## Problem details
Return the following from the records below: each line, word for word, starting with the line that contains "This screenshot has height=365, width=750." and going on through the line that contains "Task: Print the chart", with nothing outside that range.
START Record extracts
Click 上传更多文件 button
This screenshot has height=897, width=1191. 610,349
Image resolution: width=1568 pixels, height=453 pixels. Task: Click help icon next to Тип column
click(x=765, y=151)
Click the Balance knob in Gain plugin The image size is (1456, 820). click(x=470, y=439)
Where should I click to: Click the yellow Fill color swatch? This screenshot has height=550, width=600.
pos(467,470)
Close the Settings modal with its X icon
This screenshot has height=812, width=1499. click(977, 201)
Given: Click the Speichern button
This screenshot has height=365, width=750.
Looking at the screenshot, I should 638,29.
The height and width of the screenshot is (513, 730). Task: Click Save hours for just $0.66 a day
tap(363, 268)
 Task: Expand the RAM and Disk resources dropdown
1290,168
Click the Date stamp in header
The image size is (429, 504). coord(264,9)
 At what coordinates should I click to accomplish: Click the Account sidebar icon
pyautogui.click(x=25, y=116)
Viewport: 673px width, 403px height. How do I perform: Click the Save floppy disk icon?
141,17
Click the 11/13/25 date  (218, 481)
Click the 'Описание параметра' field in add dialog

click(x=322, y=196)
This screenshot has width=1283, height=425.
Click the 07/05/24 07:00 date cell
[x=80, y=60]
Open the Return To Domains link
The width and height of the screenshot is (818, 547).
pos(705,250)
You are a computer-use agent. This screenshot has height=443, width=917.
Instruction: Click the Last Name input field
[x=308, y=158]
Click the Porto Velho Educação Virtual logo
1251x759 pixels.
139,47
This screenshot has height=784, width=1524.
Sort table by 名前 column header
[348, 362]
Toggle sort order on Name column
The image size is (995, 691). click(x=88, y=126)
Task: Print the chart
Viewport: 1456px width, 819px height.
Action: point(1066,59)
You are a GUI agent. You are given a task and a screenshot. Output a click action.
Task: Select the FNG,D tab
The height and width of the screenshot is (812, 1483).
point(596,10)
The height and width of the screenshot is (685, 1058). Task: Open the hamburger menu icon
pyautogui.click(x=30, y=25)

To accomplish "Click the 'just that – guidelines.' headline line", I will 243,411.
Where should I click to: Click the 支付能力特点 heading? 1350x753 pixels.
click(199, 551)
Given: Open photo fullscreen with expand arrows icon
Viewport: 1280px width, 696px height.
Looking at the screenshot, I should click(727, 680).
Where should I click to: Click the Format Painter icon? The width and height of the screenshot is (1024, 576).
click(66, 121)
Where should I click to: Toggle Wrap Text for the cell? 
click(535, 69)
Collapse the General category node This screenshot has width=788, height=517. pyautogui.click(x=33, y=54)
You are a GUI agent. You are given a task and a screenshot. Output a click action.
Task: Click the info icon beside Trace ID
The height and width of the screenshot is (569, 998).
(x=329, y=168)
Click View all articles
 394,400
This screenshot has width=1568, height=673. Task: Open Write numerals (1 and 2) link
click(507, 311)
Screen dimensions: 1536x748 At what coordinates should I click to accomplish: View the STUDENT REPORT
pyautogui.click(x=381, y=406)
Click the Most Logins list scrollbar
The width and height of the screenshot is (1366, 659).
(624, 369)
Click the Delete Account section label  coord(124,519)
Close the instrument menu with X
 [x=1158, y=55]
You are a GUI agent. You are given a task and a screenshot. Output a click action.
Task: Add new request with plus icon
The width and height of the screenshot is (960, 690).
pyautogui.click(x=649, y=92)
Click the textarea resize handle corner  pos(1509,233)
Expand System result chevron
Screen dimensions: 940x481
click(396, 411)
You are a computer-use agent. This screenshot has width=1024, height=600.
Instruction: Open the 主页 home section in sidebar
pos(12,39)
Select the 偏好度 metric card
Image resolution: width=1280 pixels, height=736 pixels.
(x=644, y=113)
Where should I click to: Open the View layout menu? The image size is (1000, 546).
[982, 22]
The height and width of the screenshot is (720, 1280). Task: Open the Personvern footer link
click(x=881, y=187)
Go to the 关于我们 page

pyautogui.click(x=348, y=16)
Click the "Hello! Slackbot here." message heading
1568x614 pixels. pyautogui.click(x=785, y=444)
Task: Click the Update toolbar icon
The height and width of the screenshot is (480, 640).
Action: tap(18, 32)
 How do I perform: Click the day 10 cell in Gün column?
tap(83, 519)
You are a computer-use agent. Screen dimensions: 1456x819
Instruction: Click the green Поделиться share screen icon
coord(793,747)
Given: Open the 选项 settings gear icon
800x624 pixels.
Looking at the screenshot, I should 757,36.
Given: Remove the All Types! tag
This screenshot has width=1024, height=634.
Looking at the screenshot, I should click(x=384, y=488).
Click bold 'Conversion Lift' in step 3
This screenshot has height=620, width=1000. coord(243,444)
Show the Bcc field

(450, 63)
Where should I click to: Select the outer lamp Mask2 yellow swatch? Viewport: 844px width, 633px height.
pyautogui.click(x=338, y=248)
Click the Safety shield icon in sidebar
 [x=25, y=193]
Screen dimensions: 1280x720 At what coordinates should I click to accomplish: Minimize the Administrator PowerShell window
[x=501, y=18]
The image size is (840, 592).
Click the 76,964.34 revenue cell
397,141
END Record extracts
## Task response
This screenshot has height=365, width=750.
Looking at the screenshot, I should 638,29.
The height and width of the screenshot is (513, 730). Task: Click Save hours for just $0.66 a day
tap(363, 268)
 Task: Expand the RAM and Disk resources dropdown
1290,168
Click the Date stamp in header
The image size is (429, 504). coord(264,9)
 At what coordinates should I click to accomplish: Click the Account sidebar icon
pyautogui.click(x=25, y=116)
Viewport: 673px width, 403px height. How do I perform: Click the Save floppy disk icon?
141,17
Click the 11/13/25 date  (218, 481)
Click the 'Описание параметра' field in add dialog

click(x=322, y=196)
This screenshot has width=1283, height=425.
Click the 07/05/24 07:00 date cell
[x=80, y=60]
Open the Return To Domains link
The width and height of the screenshot is (818, 547).
pos(705,250)
You are a computer-use agent. This screenshot has height=443, width=917.
Instruction: Click the Last Name input field
[x=308, y=158]
Click the Porto Velho Educação Virtual logo
1251x759 pixels.
139,47
This screenshot has height=784, width=1524.
Sort table by 名前 column header
[348, 362]
Toggle sort order on Name column
The image size is (995, 691). click(x=88, y=126)
Task: Print the chart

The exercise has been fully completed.